What is required:
Find the line with "Bimil (775, 17)". Transcribe it and each later line of the data exactly, up to and including the last.

Dataset entries:
========
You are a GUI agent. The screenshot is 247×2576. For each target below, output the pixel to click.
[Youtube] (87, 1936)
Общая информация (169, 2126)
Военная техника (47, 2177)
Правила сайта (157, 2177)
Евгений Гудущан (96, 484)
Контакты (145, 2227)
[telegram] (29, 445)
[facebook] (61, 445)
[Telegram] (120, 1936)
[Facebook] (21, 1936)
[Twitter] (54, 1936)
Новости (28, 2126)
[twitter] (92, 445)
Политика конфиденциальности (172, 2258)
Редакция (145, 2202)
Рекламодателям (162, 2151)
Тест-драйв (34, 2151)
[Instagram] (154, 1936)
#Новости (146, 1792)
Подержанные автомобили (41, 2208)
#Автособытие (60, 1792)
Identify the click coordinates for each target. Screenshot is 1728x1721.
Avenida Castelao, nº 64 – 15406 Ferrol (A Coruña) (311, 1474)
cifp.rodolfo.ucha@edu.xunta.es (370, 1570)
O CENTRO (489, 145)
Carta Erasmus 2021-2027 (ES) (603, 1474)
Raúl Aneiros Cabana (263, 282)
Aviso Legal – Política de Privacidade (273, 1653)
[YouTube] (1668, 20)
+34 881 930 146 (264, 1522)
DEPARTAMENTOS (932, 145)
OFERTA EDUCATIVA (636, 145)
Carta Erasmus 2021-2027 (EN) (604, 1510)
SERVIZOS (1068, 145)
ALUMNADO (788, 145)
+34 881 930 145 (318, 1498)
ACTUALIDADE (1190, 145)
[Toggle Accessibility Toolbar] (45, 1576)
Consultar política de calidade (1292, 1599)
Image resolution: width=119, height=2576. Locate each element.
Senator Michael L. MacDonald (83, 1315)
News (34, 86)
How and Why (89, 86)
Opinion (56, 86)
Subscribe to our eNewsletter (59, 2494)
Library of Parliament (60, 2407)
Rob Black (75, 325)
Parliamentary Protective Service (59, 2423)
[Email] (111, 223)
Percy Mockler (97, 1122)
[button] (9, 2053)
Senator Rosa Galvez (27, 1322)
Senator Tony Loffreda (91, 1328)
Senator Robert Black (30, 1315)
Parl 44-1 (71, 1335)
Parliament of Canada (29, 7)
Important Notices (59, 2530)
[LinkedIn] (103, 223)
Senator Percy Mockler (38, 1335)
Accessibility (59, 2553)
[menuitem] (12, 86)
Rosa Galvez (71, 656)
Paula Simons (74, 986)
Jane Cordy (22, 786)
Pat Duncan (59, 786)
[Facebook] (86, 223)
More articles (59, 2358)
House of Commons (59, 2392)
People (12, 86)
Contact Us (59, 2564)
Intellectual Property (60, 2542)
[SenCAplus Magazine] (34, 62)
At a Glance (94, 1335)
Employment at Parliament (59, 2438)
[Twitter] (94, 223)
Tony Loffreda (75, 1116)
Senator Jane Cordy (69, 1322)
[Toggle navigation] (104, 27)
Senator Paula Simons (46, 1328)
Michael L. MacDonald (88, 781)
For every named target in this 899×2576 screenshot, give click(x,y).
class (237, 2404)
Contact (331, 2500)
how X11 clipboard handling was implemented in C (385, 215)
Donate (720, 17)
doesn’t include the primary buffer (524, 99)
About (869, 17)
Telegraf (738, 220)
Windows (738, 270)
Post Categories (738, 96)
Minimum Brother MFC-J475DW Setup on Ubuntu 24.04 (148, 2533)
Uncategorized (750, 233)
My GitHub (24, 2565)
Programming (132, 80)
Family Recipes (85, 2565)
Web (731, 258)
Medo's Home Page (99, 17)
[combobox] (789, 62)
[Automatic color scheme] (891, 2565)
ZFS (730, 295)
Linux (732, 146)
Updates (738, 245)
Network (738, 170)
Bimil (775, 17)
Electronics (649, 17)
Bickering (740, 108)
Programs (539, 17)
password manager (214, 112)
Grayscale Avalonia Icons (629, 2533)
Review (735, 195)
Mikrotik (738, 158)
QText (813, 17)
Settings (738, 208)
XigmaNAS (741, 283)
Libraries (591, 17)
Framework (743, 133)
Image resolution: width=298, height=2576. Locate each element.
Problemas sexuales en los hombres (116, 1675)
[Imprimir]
========
Result of this exercise:
Bimil (775, 17)
Electronics (649, 17)
Bickering (740, 108)
Programs (539, 17)
password manager (214, 112)
Grayscale Avalonia Icons (629, 2533)
Review (735, 195)
Mikrotik (738, 158)
QText (813, 17)
Settings (738, 208)
XigmaNAS (741, 283)
Libraries (591, 17)
Framework (743, 133)
Image resolution: width=298, height=2576. Locate each element.
Problemas sexuales en los hombres (116, 1675)
[Imprimir]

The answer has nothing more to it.